During his time with the Los Angeles Lakers, LeBron James has started at every position sans shooting guard at some point during the regular season or playoffs. Traditionally a small forward, James spent time as the de facto point guard the season the team won the title, started at power forward in the team’s decisive Game 6 win over the Miami Heat in the NBA Finals in 2020 (among other times) and, this season, has started at center.
That versatility not just during James’ time with the Lakers but across his whole career is part of what makes him arguably the greatest player of all-time. Specific to this season, though, James’ ability to play multiple positions has helped save the Lakers from an otherwise bad situation given their roster construction and how poorly many of the veteran minimum guys have played (looking at you, DeAndre Jordan and Kent Bazemore).
That importance is certainly not lost on head coach Frank Vogel, who spoke about James after Friday’s win over the Magic.
“He’s the most unique player in the history of the game,” Vogel said. “We won a championship with him playing point guard two years ago, he’s been a ball-handling wing throughout his career and he’s been playing center for us, you know what I mean? It’s just pretty remarkable. And for him to be doing it at this stage of his career is even more remarkable, he just continues to get the job done, and he’s had 25 or more in every single game since Anthony has been out, and it’s been a big part of every single win during that stretch.”

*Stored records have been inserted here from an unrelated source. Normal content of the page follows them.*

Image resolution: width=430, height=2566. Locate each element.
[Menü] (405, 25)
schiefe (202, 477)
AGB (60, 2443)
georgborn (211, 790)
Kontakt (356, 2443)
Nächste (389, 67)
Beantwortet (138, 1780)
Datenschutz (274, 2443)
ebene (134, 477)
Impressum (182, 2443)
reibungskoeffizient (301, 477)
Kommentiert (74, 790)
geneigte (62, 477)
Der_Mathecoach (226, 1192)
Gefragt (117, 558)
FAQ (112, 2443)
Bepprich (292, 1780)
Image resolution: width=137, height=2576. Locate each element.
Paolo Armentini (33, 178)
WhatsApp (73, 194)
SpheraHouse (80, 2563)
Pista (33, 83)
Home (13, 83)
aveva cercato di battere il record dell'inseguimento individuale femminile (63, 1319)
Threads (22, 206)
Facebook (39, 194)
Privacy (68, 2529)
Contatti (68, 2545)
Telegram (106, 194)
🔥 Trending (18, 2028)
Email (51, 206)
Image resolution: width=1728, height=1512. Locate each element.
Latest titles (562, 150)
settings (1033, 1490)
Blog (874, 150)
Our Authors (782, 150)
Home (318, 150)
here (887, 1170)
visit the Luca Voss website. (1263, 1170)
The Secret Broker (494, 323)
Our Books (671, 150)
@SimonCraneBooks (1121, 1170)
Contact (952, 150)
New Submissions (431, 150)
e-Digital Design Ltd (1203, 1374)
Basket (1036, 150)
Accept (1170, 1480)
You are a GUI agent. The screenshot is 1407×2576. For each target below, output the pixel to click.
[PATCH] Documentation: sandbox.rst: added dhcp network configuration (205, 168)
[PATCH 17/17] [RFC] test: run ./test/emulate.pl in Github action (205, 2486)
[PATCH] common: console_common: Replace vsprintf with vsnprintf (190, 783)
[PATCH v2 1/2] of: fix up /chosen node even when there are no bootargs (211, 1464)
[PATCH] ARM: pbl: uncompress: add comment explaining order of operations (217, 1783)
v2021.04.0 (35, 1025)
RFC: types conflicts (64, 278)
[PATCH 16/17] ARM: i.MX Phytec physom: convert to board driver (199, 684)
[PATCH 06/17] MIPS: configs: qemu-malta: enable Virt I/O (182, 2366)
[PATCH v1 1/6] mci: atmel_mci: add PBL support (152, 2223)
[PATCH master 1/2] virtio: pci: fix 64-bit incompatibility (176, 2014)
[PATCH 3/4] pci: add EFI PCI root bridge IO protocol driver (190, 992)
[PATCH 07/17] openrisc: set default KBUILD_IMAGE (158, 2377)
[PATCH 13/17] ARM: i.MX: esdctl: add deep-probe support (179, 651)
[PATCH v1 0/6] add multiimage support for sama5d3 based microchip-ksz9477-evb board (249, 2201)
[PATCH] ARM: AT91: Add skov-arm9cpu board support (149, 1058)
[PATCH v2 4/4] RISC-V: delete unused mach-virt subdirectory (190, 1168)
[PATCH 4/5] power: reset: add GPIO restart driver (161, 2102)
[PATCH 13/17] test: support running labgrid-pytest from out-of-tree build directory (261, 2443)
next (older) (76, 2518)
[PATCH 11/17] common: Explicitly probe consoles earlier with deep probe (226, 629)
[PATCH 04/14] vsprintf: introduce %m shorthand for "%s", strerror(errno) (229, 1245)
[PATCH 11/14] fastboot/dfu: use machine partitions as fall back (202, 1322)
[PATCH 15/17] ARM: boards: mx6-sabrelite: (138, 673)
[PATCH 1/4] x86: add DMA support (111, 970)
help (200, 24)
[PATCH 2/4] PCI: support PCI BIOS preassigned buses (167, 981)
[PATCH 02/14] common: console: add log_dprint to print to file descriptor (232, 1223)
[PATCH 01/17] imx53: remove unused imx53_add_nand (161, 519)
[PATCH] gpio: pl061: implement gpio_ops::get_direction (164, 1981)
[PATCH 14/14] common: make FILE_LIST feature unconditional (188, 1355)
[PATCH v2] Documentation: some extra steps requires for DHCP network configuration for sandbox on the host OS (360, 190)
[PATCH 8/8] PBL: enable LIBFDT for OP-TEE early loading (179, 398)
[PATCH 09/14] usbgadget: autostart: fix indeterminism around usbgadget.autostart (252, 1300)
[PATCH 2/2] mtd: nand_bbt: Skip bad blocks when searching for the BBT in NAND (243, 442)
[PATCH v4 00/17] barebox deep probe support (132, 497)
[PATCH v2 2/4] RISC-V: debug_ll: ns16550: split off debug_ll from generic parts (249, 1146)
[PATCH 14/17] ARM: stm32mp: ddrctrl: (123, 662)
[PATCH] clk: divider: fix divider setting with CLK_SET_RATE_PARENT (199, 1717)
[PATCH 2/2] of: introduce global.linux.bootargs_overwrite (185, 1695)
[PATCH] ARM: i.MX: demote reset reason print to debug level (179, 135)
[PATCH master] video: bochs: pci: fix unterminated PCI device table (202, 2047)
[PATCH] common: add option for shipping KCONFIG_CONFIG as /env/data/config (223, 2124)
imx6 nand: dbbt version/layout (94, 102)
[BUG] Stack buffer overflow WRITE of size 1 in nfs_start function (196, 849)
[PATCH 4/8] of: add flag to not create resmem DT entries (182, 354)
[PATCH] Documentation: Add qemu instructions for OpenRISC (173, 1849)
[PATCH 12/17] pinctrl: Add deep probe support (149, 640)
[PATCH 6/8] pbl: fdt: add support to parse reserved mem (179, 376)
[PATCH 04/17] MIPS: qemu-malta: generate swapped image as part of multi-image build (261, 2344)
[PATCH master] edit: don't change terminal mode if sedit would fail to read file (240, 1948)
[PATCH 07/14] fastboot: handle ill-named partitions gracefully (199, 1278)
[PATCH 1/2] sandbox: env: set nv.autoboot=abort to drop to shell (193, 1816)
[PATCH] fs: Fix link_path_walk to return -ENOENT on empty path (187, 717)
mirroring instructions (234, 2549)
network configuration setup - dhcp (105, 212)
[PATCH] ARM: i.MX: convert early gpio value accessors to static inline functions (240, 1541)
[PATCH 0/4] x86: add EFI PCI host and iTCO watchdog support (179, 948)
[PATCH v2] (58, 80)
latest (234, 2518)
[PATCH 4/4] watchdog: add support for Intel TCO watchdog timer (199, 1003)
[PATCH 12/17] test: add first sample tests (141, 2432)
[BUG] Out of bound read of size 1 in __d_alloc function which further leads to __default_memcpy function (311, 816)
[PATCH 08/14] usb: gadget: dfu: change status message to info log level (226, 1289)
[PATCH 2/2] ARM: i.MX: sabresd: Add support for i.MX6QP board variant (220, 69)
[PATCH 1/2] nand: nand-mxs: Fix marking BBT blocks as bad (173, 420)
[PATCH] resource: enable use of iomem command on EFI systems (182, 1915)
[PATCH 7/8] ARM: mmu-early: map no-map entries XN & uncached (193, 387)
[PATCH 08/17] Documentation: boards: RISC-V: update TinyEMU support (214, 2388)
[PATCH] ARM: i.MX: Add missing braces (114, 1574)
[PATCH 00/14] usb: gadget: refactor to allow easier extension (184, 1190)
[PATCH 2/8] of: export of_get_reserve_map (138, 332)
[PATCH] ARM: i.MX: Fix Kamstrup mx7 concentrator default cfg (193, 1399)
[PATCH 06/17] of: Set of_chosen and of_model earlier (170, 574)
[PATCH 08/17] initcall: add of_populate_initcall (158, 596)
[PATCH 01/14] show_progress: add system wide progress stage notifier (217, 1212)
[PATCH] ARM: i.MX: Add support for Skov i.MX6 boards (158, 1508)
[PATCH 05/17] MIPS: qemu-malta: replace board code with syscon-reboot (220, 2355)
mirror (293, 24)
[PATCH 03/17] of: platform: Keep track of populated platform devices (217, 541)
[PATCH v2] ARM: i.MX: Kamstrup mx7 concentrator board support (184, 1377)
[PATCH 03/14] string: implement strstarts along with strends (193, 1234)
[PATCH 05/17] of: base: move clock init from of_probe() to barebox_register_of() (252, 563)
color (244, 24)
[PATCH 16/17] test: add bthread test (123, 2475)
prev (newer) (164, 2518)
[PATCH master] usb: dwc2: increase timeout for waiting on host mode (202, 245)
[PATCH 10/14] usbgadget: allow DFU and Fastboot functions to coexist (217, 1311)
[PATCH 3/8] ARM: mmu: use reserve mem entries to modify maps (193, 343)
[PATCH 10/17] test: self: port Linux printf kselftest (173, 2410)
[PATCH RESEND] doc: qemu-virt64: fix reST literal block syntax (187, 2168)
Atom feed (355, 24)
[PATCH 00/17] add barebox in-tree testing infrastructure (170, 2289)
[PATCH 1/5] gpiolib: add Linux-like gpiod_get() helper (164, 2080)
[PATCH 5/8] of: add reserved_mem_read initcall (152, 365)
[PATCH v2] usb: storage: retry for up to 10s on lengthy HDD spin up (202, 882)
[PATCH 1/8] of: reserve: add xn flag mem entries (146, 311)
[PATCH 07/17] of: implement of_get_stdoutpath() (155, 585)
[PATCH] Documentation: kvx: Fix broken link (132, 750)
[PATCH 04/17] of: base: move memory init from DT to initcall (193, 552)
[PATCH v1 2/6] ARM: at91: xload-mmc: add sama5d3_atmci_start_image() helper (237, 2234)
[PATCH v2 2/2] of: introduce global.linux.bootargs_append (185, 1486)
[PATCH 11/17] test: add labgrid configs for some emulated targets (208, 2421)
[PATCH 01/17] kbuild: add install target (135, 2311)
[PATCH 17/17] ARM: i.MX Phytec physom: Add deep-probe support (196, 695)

The 47% of minutes James has played at center this season is not only the largest percentage of minutes he’s played at the position in his career, it’s not even remotely close. Never in his career has James played more than 3% of his minutes at center.
James’ versatility also allows teams to be more flexible in who plays around him both on a night-to-night basis and when constructing a roster. On a micro level, riding hot hands in games is easier when James can conceivably play any position. On a macro level, signing or drafting the best players available is a lot easier when your star player can play anywhere on the court.
And it’s not just a matter of being able to play at any position, but rank among the best in the league in doing as well. This season, James is playing at an MVP level despite shifting to the center position and a more small ball style that he hasn’t traditionally run before.
It all adds up to a supremely talented and unique player playing in an era of basketball that both accentuates that flexibility and has been created likely because of his skill set. For the Lakers, it’s allowed them to (barely) tread water this season but has also produced a title during his time in purple and gold, both of which the franchise and fan base can be thankful for.